I noticed her friend Wezzie, urging Joycee to say something in “Tumbuka, Tumbuka, Tumbuka” and then suddenly she burst into a big flow of words which had us crying, clapping and more than a little shell shocked.
She told us her job was sanitation and keeping the whole place clean and tidy, collecting seeds, drying tephrosia leaves and that her biggest responsibility was accompanying the farm children to preschool and collecting them when they are ready to come home.
She just kept going and was reluctant to finish.
It had us stunned at what appeared to be the miracle of all miracles.
Here was a woman who was destitute with nothing and nowhere to go, who found our little house that became her home, who was befriended by our friend Denise, who got her first job and a little wage and who has worked quietly and diligently over the years and is now a legend.
On every visit to the farm I get a big smile, a big hug and a few mumbles, as soon as she sees me, but now she can stand up in front of maybe twenty people and burst into what might be called an oration in her own language. Simply breath-taking. I was so delighted.
Like most of the poor rural women I meet every day, she is a powerhouse, who with a little help can achieve so much because they do it every day just to stay alive, a bit like the old post famine women of my youth in the West of Ireland.
If I tell you that every month Joycee squirrelled away some of her wages, got loans and paid back out of the same wages and has built a small house on a piece of traditional land.
Of course being Joycee she hasn’t moved there. No, she has it rented out and stays, free from rent, on the farm with people who love her, and of course the food from the gardens is also free!!
She is a legendary survivor.
She has never looked for, or got, any handouts from the Aid Brigade, or us.

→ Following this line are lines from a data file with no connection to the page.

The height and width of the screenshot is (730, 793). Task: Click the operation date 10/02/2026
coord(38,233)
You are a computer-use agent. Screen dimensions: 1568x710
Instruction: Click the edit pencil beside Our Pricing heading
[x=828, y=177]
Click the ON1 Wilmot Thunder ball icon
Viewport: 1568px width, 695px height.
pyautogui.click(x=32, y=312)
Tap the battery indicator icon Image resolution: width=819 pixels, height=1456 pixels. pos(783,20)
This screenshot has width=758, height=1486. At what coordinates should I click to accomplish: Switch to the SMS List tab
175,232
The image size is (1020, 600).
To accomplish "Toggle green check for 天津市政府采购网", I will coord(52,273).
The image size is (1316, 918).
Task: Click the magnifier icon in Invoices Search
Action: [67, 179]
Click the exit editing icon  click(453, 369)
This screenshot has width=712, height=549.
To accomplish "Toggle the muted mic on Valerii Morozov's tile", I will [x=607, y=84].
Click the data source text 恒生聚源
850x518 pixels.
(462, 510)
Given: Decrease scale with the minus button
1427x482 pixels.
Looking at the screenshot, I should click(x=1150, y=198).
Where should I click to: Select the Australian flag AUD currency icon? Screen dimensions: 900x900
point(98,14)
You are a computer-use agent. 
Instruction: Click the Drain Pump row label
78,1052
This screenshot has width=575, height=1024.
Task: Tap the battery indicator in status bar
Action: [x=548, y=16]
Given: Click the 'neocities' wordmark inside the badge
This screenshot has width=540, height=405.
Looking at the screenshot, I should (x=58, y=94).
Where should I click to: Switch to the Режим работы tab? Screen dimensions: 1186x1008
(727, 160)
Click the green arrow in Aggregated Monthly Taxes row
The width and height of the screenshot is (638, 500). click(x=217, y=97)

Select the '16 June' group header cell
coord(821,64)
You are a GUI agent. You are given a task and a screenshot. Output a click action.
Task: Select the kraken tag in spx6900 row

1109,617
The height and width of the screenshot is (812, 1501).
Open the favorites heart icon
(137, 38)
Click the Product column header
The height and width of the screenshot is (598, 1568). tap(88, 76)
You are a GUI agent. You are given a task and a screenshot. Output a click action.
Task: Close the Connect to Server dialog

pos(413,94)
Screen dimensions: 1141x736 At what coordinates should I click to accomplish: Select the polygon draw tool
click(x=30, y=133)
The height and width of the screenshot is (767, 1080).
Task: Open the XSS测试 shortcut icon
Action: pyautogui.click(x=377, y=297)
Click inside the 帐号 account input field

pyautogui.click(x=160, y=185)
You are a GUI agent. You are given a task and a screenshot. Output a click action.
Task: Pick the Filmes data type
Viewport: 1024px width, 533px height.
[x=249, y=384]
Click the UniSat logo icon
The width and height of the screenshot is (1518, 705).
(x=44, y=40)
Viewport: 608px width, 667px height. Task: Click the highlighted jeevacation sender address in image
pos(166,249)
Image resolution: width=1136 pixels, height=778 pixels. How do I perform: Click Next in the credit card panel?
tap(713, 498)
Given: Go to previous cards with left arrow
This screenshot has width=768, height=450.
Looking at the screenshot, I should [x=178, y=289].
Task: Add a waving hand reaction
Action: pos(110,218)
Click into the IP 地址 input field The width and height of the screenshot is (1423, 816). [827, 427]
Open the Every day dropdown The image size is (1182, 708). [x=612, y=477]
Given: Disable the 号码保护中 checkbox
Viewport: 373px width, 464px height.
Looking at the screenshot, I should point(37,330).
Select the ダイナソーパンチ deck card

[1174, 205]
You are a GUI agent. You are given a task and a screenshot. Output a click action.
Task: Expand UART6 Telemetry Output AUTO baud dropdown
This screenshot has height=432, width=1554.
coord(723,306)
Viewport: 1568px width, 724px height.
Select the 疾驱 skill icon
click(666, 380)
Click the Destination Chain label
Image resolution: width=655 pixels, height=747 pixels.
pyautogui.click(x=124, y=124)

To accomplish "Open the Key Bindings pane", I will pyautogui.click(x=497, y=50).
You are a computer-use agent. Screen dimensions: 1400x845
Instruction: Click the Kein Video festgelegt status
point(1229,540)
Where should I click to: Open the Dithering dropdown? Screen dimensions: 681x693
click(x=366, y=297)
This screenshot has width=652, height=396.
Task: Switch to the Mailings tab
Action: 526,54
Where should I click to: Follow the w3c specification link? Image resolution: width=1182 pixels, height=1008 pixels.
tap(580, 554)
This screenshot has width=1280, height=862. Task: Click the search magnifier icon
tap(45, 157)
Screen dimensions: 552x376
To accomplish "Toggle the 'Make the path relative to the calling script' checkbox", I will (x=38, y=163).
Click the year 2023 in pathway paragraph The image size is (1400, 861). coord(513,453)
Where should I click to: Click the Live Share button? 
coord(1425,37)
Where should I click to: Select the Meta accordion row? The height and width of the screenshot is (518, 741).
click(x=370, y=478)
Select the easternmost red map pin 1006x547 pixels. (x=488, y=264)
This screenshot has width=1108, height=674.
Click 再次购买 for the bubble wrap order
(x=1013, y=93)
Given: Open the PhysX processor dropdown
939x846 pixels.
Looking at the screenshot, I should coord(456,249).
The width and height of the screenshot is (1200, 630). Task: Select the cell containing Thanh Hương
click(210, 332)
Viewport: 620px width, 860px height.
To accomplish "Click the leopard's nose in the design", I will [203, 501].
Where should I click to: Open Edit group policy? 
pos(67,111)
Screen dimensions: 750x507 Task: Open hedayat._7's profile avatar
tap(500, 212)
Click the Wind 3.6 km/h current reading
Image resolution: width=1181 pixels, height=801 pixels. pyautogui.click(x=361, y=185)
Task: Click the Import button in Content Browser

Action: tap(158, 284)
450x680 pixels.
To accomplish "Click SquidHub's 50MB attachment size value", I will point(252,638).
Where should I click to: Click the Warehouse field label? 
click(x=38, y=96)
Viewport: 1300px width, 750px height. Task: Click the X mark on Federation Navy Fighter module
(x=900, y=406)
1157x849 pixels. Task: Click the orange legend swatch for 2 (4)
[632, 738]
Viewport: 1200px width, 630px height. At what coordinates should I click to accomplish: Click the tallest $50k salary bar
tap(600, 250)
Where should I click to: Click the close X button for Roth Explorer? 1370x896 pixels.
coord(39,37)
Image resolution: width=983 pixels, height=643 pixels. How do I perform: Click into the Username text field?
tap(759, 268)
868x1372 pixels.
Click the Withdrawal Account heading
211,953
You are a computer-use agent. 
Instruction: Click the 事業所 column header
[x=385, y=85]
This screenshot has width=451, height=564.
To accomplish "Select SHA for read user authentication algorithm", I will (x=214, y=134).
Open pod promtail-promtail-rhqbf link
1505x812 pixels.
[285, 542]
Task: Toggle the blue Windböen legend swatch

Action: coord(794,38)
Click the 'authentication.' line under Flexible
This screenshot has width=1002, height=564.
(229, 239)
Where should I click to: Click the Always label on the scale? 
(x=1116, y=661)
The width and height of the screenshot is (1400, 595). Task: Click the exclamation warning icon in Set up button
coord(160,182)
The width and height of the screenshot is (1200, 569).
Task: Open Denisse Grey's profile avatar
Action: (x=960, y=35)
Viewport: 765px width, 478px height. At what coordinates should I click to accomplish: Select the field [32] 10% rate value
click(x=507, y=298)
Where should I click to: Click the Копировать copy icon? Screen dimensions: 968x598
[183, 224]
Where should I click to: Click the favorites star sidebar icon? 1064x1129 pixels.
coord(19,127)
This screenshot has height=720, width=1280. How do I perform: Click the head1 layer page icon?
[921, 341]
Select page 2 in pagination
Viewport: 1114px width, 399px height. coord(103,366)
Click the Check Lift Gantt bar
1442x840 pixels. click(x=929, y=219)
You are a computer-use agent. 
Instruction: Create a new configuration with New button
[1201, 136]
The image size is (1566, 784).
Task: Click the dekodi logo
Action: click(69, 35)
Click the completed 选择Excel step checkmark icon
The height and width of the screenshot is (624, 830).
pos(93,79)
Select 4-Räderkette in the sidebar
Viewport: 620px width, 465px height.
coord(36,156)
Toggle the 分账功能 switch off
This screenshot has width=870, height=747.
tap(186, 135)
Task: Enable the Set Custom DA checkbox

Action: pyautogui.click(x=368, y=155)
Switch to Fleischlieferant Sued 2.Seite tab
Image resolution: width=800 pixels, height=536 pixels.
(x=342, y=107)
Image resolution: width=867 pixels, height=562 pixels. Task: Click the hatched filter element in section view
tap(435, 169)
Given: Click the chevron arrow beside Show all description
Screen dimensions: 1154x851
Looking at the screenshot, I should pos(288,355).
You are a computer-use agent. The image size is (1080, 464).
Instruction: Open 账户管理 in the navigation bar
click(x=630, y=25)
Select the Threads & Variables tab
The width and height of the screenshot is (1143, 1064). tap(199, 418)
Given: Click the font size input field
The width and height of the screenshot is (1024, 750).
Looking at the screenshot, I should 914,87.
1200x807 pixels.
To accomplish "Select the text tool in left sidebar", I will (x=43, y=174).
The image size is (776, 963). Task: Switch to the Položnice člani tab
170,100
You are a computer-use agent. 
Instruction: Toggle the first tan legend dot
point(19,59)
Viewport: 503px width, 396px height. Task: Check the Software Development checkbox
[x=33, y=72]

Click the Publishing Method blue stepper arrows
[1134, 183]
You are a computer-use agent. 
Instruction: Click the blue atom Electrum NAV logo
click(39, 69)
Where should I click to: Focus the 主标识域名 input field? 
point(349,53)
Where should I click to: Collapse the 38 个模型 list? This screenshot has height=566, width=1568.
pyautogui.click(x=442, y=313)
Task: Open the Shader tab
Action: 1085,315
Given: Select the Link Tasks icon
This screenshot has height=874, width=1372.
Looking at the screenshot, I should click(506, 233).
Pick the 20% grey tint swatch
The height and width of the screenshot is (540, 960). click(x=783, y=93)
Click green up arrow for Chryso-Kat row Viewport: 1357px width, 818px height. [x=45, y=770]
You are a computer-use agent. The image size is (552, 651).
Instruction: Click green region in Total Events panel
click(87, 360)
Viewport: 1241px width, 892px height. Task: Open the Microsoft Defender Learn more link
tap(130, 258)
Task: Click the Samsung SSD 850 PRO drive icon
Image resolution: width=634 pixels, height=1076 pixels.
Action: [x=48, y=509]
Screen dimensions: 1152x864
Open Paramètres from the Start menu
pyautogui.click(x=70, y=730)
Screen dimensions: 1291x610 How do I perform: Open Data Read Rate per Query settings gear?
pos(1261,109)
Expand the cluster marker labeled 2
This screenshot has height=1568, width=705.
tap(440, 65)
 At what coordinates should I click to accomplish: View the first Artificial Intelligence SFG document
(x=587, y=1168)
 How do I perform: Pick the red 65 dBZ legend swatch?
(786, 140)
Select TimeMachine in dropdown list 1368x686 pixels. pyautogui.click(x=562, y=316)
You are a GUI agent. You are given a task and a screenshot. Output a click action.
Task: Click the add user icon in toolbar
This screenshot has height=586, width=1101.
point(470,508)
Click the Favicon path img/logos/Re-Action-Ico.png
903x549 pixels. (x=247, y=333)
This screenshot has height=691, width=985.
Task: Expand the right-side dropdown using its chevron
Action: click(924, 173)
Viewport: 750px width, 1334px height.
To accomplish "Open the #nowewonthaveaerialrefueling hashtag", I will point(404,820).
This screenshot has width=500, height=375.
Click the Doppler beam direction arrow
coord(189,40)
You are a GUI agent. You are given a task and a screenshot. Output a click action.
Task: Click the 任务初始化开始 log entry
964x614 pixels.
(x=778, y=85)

Like our women everywhere I go, she doesn’t need our charity, she just needed to be allowed to use her brain and her wits and she could do, and did, the rest.
It is a real lesson in how development should be and maybe a subject for an excellent PhD compared to the useless deluge of academic garbage that passes for that level of education.
In most communities, Joycee would be a Woman of the Year!
Next year she will dress in her finest and travel, with some of her farm friends, 400 km South to Lilongwe for her son Boyd’s graduation in Horticulture from the College of Natural Resources. He too came to the farm as a boy, and with the support of our friends, Denise and Padraig, he went to Secondary school, worked hard in school and on the farm and qualified to go to University. With us, there was no free lunch. He had to work his way through and is now doing very well. Mary and Denise have kept a close eye on him while Joycee is (should be) so proud of him.
The power of the human spirit is so strong but hardly ever recognised. Of course it’s hard to see it from a gleaming 4 by 4 jeep while rushing to drop off the Aid.
What a woman? and one of many powerful women on our staff.
My mother at 91 would love to be with them and be part of this action but with two dodgy hips it’s too late. She would fit in perfectly and be an inspiration.